Rosters should be updated by October 31st, 2018. WGANC will send a bill for any new members added between July 1st and September 30th to the handicap chair. The handicap chair should verify the accuracy of the bill and then send i to their club Treasurer for payment. Oayment should be made to NCGA and sent to WGANC for processing.

How much will our 9 hole WNHGA/PWGA members be paying for their GHIN?

NCGA will charge $39 per GHIN and this will be billed through WGANC.

How will the dues payment be done if a lady from the 18-holers wants to come over to the 9-hole group?

Between now and December 31st - treat her as a new 9 hole member. Her 18 hole GHIN should be inactivated by the Proshop. She should be given a new 9 hole number and added to your 9 hole club roster. She wll appear on your Quarter 1 billing along with all members on your current roster and will be charged $39 through WGANC.

After Jan 1st, AND UNTIL YOUR CLUB 9 HOLE NUMBERS HAVE BEEN CHANGED BY USGA - have her keep her 18 hole GHIN and continue to post her 9 hole scores since she will have paid $39 for her number for 2018. Once the club data is transferred then we anticipate that you can simply move her into your club roster with her current 18 hole GHIN and not have to pay and additional $39 GHIN fee.

How will the new GHIN system handle the restriction on the maximum handicap index of 40.4 currently 'imposed' for 18-hole players? Will that imply the maximum index allowed is 20.2 for 9-hole players? How will WNHGA handle the current 9-hole ladies who have a handicap index higher than those maximums?

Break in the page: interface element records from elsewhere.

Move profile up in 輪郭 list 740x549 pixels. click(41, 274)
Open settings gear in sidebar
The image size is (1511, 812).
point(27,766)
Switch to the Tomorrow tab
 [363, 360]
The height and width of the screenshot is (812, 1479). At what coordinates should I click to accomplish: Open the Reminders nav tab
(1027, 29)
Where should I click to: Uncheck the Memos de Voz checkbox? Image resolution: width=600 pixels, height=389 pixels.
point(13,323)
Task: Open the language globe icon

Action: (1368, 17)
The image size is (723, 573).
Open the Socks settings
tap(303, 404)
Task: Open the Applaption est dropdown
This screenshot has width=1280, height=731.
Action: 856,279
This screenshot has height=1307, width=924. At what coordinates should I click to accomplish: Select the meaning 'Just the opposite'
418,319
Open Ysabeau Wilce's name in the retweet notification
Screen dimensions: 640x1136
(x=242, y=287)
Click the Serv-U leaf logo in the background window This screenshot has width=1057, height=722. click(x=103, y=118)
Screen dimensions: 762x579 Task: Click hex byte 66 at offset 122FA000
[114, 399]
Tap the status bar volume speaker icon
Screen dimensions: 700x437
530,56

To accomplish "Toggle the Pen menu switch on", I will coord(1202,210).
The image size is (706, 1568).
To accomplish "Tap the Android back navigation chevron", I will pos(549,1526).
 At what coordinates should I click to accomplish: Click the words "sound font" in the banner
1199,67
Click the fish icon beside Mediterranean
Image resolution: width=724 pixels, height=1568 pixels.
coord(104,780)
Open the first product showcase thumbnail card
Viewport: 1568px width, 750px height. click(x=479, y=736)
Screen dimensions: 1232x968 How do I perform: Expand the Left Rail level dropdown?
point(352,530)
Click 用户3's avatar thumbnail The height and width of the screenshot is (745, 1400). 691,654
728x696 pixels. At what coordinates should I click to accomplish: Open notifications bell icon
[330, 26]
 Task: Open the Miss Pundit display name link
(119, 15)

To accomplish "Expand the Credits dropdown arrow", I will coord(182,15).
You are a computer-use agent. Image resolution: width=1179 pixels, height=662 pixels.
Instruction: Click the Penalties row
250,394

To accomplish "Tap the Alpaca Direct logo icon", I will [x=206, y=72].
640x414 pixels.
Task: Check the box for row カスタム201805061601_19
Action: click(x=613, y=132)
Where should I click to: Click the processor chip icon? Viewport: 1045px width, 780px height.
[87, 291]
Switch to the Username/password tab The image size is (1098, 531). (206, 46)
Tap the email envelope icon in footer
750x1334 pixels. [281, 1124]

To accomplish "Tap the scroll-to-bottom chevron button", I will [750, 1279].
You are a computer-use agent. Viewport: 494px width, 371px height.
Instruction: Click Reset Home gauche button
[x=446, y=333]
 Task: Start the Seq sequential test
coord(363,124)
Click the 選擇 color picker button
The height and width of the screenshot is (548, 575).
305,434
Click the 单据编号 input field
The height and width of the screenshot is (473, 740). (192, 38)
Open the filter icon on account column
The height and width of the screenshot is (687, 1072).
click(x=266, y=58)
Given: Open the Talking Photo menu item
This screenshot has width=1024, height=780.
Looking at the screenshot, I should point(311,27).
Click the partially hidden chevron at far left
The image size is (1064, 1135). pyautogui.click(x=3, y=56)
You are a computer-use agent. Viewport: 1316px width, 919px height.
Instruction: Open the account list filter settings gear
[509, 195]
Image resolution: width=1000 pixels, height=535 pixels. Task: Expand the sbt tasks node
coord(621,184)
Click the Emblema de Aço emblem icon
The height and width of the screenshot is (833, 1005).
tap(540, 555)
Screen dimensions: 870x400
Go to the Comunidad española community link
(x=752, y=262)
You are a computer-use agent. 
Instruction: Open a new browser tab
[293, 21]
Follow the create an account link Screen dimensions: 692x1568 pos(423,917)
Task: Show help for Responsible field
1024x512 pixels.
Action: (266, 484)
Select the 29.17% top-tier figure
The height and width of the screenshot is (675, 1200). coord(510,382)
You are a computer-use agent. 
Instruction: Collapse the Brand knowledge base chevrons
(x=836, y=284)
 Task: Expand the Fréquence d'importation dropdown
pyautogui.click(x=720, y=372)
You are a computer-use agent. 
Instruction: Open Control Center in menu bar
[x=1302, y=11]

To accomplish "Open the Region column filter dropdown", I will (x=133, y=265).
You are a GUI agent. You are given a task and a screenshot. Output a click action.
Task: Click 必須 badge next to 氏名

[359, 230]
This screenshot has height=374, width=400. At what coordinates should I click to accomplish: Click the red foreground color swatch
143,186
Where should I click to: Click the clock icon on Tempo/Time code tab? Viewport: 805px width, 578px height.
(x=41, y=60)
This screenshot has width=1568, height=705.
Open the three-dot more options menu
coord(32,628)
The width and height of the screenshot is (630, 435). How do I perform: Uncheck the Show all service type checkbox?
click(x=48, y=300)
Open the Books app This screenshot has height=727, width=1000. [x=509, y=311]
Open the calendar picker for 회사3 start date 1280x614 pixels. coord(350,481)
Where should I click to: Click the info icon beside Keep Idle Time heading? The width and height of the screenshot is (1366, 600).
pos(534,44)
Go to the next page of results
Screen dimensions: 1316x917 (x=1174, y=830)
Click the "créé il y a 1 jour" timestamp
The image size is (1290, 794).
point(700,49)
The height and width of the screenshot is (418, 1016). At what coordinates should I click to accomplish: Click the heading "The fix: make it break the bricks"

WNHGA has in the past and will in the future include everyone, no matter what their index is. As far as tournaments are concerned, we have always topped the pops or strokes to be no higher than par. Which means, if the club course is a pr 36, then we would not let you go above 36 pops. That is our only restriction on handicaps. As far as what our new indexes will look like, they will be the same as they are now, just basically doubled (approximately). GHIN has not changed the way they report indexes. The limit of 40.4 is for tournaments, plus they are thinking of raising this number due to the aging of the population.

What happens if a woman has only been posting 18 hole rounds to her 18 hole GHIN and 9 hole rounds to her 9 hole GHIN?

Per USGA rules, the woman should have been posting all scores to both GHINs. Unless she manually prints out the data from 18 hole GHIN and has entered by the handicap chair manually into her 9 hole GHIN, the data will be lost when she closes out her 18 hole GHIN.

Posting a Score

I'm playing in a fun game and we give mulligans and take an occasional 'hand shot' from a bunker, can I post my score?

If you are playing in a WNHGA sanctioned tournament (Team Play, TOC, Open Days), you may not take a mulligan, hand shot, or gimmee. The USGA does not recognize or sanction those actions. In all WNHGA events, you must play by the USGA Rules of Golf.

However, according to the NCGA and Rules Gurus, Gail Rogers and Ryan Gregg, if you are playing in an invitational or casual game and you take a mulligan or a 'hand shot', you must score that hole as par plus 'pops' AND as long as you play 7 of the 9 holes using USGA Rules (no mulligans or 'hand shots' or gimmees), you must post your score.

If you are posting an 18-hole score, you must play 13 of the 18 holes using USGA Rules in order to post.

Note: if you are posting two nine-hole scores (for a nine hole handicap), then each nine holes posted must have seven holes played using USGA Rules.

What if I take one mulligan on each hole?

You cannot post because you did not play 7 of 9 holes according to the rules.

I'm a beginning golfer. What if I pick up? Do I take my maximum (in my case 10)? May I still post?

As long as you have started the hole, you can post a score no matter how many times you pick up. The key is this: if you pick up, you give yourself 'your most likely' scroe that does not exceed your maximum.

You can do this for all nine holes and still post your score.

Then when do I take 'par plus pops'?

On any hole where you did not 'start' the hole or when you did not follow the USGA Rules on that hole, you score 'par plus pops'. Again, you can take 'par plus pops' on only 2 of 9 in a 9-hole round or 5 of 18 holes on an 18-hole round in order to post.